### Set problem 1:
In the article about Muhammed Lawal below, rewrite the passage that begins with the words "Lawal, 31, is" and ends with "serious knee injury.", putting "Total Nonstop Action" in place of "TNA".

### Selected text:
★ ★ ★ ★ ★
As a seven-year old, Muhammed Lawal got down on his knees and prayed for Sting to beat Ric Flair for the NWA World Heavyweight Championship at the first Clash of the Champions.

“I really didn’t pray (much), but I decided to pray to God,” Lawal said. “I was like, ‘Please God, if you love me, please let Sting win this match!’ So I was watching the match and it ended up being a time-limit draw, so I was pretty crushed when Sting didn’t win the belt, and I still think about that because I was praying for my boy Sting to win and it didn’t come true.”

Lawal, 31, is a mixed martial arts fighter by trade and life-long professional wrestling fan who will get the unique opportunity to not only compete in the cage, but inside the squared circle as well.

Thursday, Spike TV, along with TNA and the Bellator Fighting Championships, announced during a conference call they’d signed Lawal, known almost universally as “King Mo,” to a long-term deal to compete with both organizations. He’s expected to make his TNA debut this summer after starting out in Ohio Valley Wrestling once he’s finished rehabbing a serious knee injury.

For TNA president Dixie Carter, signing someone like Lawal was something she had on her radar for a long time. She said the whole process of signing Lawal was fun.

“I don’t know, quite honestly, if there’s another athlete out there (that could do this),” Carter said. “And if there is, there’s only a handful that could even potentially pull this off. He’s a rare case.”

Lawal, an All-America wrestler at Oklahoma State who nearly made the 2008 U.S. Olympic team, was courted by WWE coming out of college by Jim Ross and Jerry Brisco, but ultimately decided to make the move to MMA, where he’s amassed an 8-1 record. But during that courting period, he spent time at Ohio Valley Wrestling, something he said he hasn’t forgotten.

“I’m not that experienced just yet,” Lawal admitted. “I’ve studied it, watched it, had a WWE tryout where I went to OVW for a week. I had the chance to work with Tom Prichard, and I learned a lot from there. I still remember a lot from there. I watched guys like Scotty 2 Hotty, Mark Henry and John Morrison out there. I picked up things to do and I also watched guys who were terrible like Nathan Jones. Not to bash him, but he’s awful. He was hurting people in there. I know what to do and what not to do to a certain extent and I’m open to learning.”

Lawal’s manager Mike Kogan told SLAM! Wrestling that Lawal, who will have separate contracts with TNA and Bellator, was “instantly captivated and interested” when approached with the idea of doing both MMA and pro wrestling at the same time by Bellator CEO Bjorn Rebney.
★ ★ ★ ★ ★
### Stored data entries:
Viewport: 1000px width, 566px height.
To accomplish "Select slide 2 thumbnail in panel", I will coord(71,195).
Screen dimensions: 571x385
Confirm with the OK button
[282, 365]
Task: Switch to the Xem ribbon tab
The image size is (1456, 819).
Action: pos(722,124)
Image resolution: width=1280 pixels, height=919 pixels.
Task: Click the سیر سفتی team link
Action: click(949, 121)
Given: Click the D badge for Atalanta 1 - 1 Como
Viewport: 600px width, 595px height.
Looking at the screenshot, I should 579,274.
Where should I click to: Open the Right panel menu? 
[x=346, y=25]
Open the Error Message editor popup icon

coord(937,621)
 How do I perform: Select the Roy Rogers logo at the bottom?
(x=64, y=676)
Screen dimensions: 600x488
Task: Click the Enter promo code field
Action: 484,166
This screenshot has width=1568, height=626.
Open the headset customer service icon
★ ★ ★ ★ ★
### Set problem 2:
Turn the records into a numbered list from the line containing "Task: Switch to the Xem ribbon tab" through the line containing "coord(937,621)", with blank lines omitted.

### Final answer 1:
Lawal, 31, is a mixed martial arts fighter by trade and life-long professional wrestling fan who will get the unique opportunity to not only compete in the cage, but inside the squared circle as well.

Thursday, Spike TV, along with Total Nonstop Action and the Bellator Fighting Championships, announced during a conference call they’d signed Lawal, known almost universally as “King Mo,” to a long-term deal to compete with both organizations. He’s expected to make his Total Nonstop Action debut this summer after starting out in Ohio Valley Wrestling once he’s finished rehabbing a serious knee injury.

### Final answer 2:
1. Task: Switch to the Xem ribbon tab
2. The image size is (1456, 819).
3. Action: pos(722,124)
4. Image resolution: width=1280 pixels, height=919 pixels.
5. Task: Click the سیر سفتی team link
6. Action: click(949, 121)
7. Given: Click the D badge for Atalanta 1 - 1 Como
8. Viewport: 600px width, 595px height.
9. Looking at the screenshot, I should 579,274.
10. Where should I click to: Open the Right panel menu? 
11. [x=346, y=25]
12. Open the Error Message editor popup icon
13. coord(937,621)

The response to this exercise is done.